The WGCNA implemented in the R software package (http://www.r-project.org/) is employed to construct the gene co-expression network and identify the co-expression modules. The process is summarized as follows. First, hierarchical clustering analysis was performed on the samples by the flashClust package in R software [14] and found the sample outlier. Second, WGCNA algorithm was used to calculate the correlations amongst genes across samples, and the appropriate soft threshold power was chosen and the standard scale-free network was established by the condition of scale independent as >0.8. Third, module identification was carried out with the dynamic tree cut method by hierarchically clustering the genes using 1- topological overlap matrix (TOM) as the distance measure with a deep split value of 2 and minimum module size (minClusterSize) of 50 for the resulting dendrogram. Highly similar modules were clustered and merged with a height cutoff of 0.25. Finally, WGCNA algorithm was then used to construct the co-expression modules and extract the gene information in each module.

Establishment of module related trait relationships

The correlation between gene expression modules and each phenotype of BC cell lines was determined by WGCNA. Spearman’s correlation analysis was carried out to determine the association individual module and subtype of BC cell lines, which was the most relevant module between the module eigengene (ME) and clinical traits. Each subtype of BC has a strongly related module, which can be used as its signature. Gene significance (GS) was calculated for each expression profiles, module membership (MM) was defined as the correlation of expression profile and each MM. The GS versus MM plot was also drawn.

Interaction analysis of co-expression modules of BC

Interaction relationships amongst different co-expression modules were imputed by WGCNA. Heatmap tool package in R software was used in the evaluation of the strength of the relationship. We correlate the clustering coefficient with connectivity by the module in the unweighted network. The heatmap of gene expression profiles in the individual module was also shown.
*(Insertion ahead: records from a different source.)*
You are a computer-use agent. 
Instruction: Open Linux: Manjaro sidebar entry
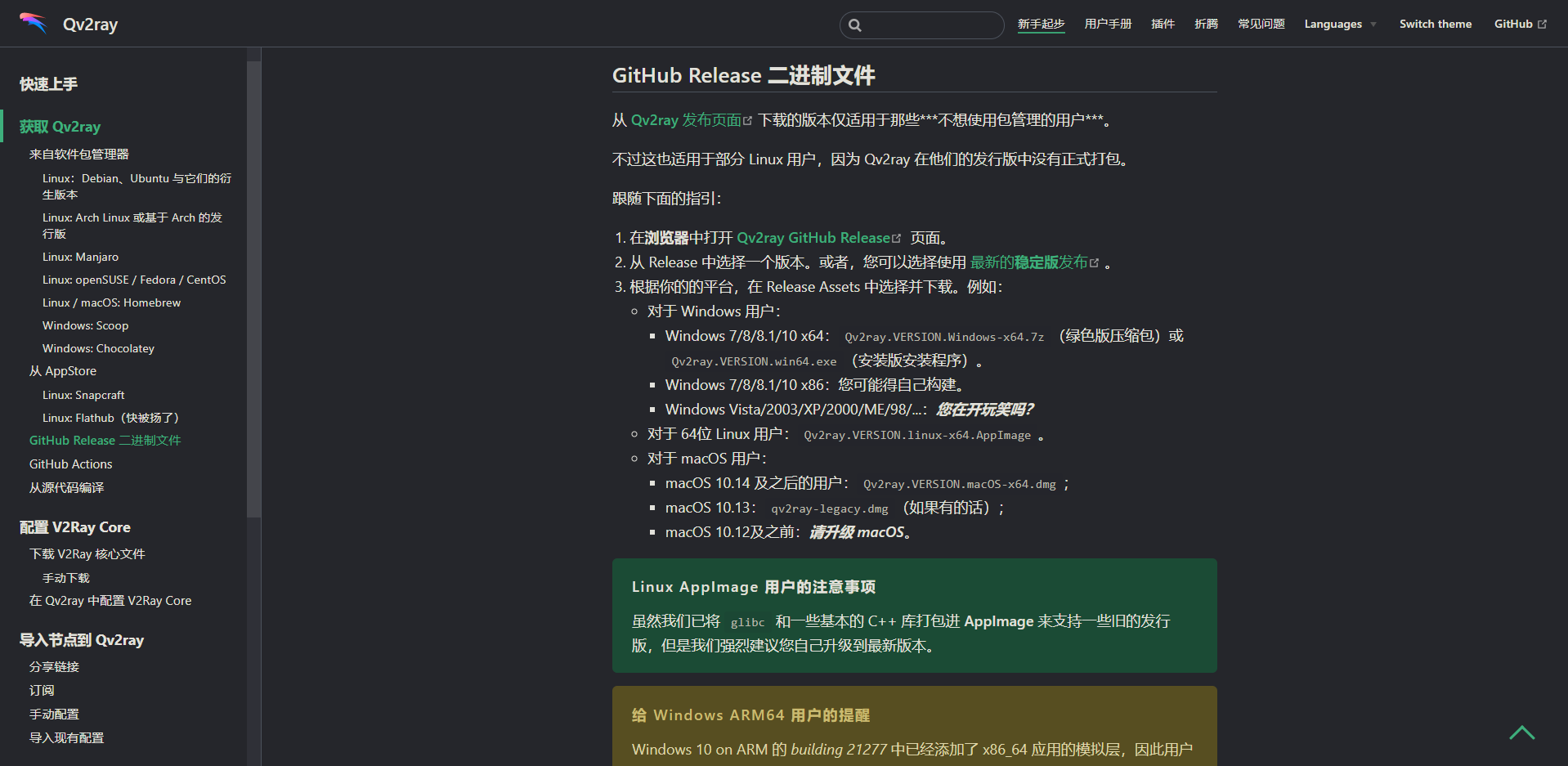79,257
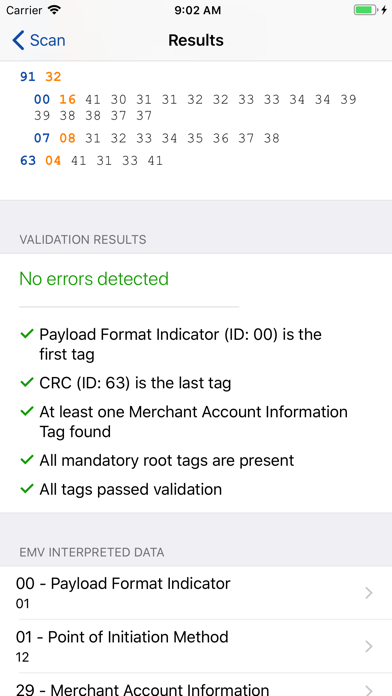392x696 pixels.
Task: Tap the Results title in navigation bar
Action: 196,40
Functional enrichment analysis of genes in the hub modules

The number of genes in the critical modules was put in the order from high to low gene significance scores. Then, functional enrichment analysis was conducted on these genes in these modules. GO Biological Process term and Kyoto Encyclopedia of Genes and Genomes (KEGG) pathway analyses were conducted using Cytoscape plug-in ClueGo [15]. Functional enrichment analysis was based on the cut-off value of P-value <0.05.

Module network visualization and hub genes

The interested module was constructed using the Cytoscape software, and Cytoscape plug-in molecular complex detection (MCODE) was used to analyze the most notable clustering module.

The Kaplan–Meier plotter

The prognostic value of hub gene was evaluated using an online database, Kaplan–Meier plotter (www.kmplot.com) [16], which integrated gene expression data with survival information of 4142 clinical BC patients [17]. For overall survival analysis, the log-rank test was employed to compare the survival difference between the BC group and non-tumor group. A two-sided P-value of <0.05 was regarded as statistically significant.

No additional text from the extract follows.